What does the traffic system of Kathmandu lack?
A lot of things, actually – traffic lights aren’t much use during peak hours. Many times when we manually manage the busy traffic light areas, we have to violate the rules of the traffic light and regulate the flow of traffic based on the situation and time. The penalty charges for local transportation stopping and picking up passengers at the wrong spots must be properly implemented. Even today, a driver will pull over at the wrong spot, take as many passengers, bargain with the traffic police, disturb an entire lane for about ten minutes, pay the penalty of Rs.60 and still be on a profit. The cunning drivers pass through the same road dozens of times. They know the psyche of every traffic person in charge there. They know who is strict and who is liberal. Also, the pedestrians must abide by the traffic rules. It’s for their safety.
What can make the traffic flow more relaxed and easy?
Overhead Bridges on the busy intersection of Thapathali, New Baneshwor, Chabahil and Maharajgunj could be a good step to begin with. Small micro buses shouldn’t be added to the existing number and instead mini buses that can carry more passengers must be given priority. Bottle neck road structures should be widened for a better traffic flow on peak hours. Traffic personnel must be stricter. An irrational habit of charging motorbikes with Rs. 200 penalty and micro buses with Rs.60 for stopping on the wrong place must be stopped.
Do you still want to continue volunteering?
Managing traffic during peak hours has become an addiction for me. It gives me pleasure and complete satisfaction. That’s where I find happiness now. The moments I feel true satisfaction in what I am doing is when I see systematic traffic flow with no obstructions. That’s actually all I have ever wanted to get from volunteering. It will be a long time before I retire from this.
How has your personal life been affected by your volunteering service?
The drawbacks and negative impacts of every action can always be minimized by perceiving it in a positive way.
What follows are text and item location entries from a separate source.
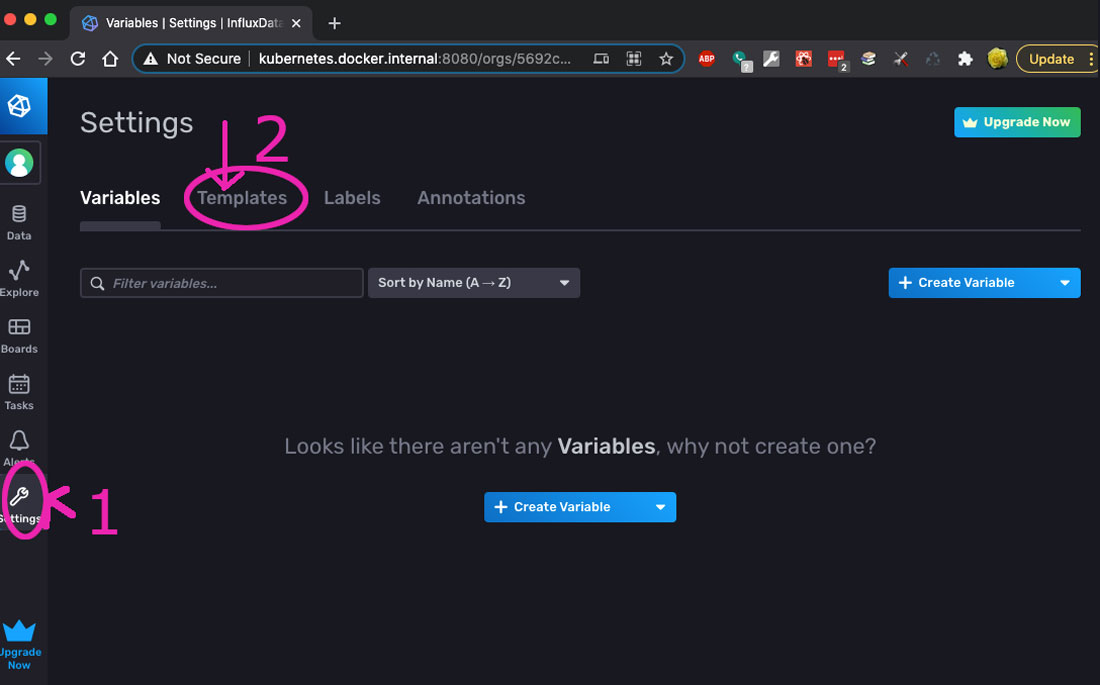The width and height of the screenshot is (1100, 685).
Task: Bookmark page with star icon
Action: pos(666,59)
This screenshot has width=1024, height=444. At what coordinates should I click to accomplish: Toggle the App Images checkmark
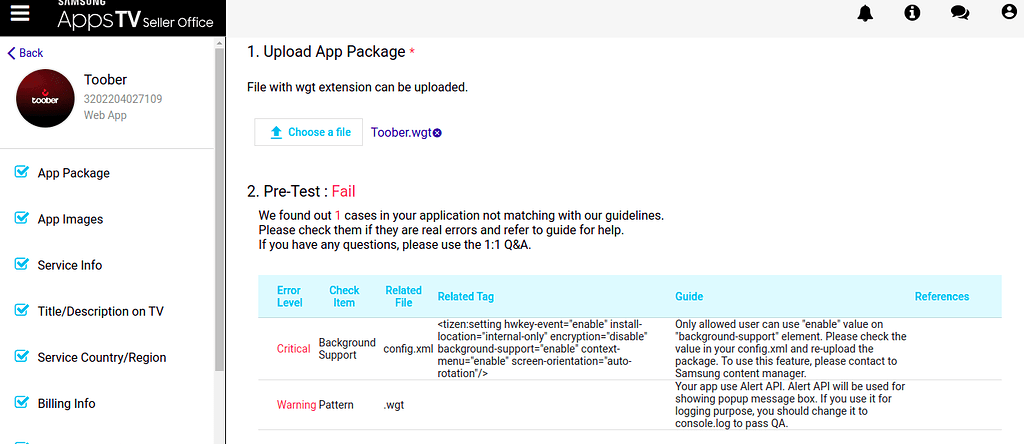click(21, 218)
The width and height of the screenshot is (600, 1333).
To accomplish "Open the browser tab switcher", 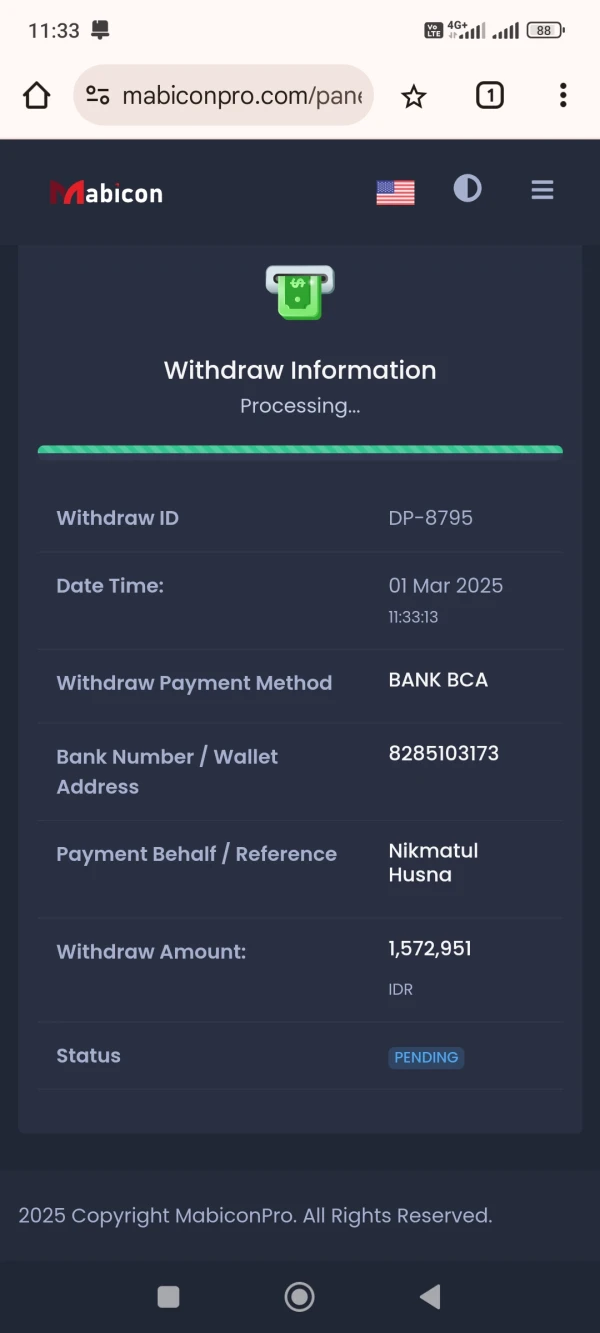I will coord(489,96).
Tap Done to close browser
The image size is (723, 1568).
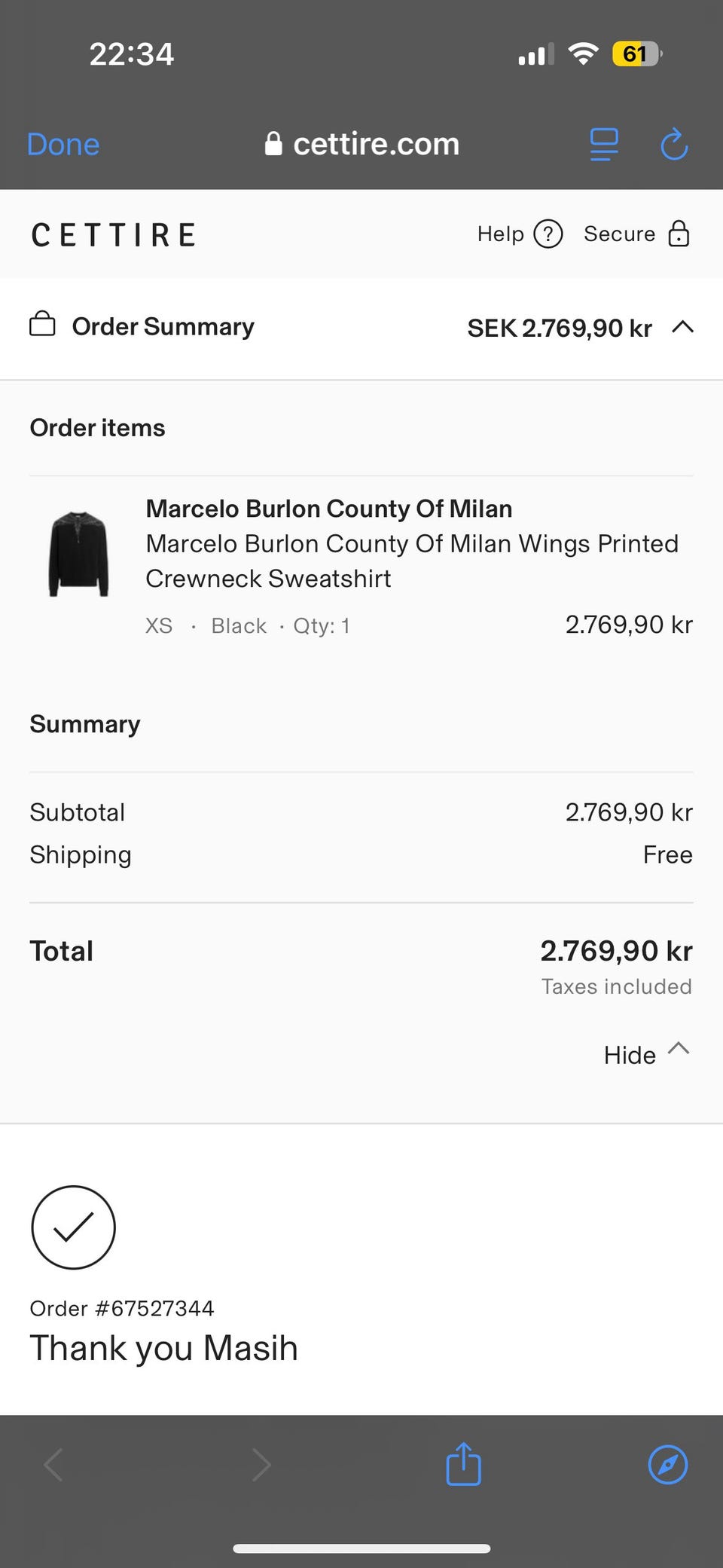(x=63, y=144)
Had I not been volunteering, I would have more time for my joint family of 18 members and my hotel business. I could have earned some more money in these four and a half years. But I wouldn’t be as satisfied as I am today. And with the support I get from my family, I think I have been able to balance everything that I am doing. I once went to Banepa to attend Barha Barse Mela (a twelve year festival) where there was a tremendous jam. I came out of the bus and started easing the traffic and got us through along with all the others in the queue. I still remember the faces of my family members then. They were proud of what I did.
Any embarrassing moments?
Believe me, it is an awkward moment to be offered money or presents when you are volunteering for a social cause just for personal satisfaction. Once a man on a motorbike came to me in Gaushala chowk and tried to give me some money as a note of appreciation and also a foreigner who did the same when I helped him steer out of busy traffic. I felt embarrassed and uneasy about it.
Do you have any words of advice for the readers or should I say the riders?
Speeding and overtaking will not make you reach your destination any faster. The vehicles that you have left behind will surely catch up with you in the jam at the next stop. Therefore, I request people to be considerate of fellow drivers, and abide by traffic rules. And if you are a pedestrian, respect the presence of a traffic person who is there for your safety. Yes, they may seem mean and tense but standing under the scorching sun and whistling back to all the horns and managing the jam is quite an arduous task, which people do not always realise.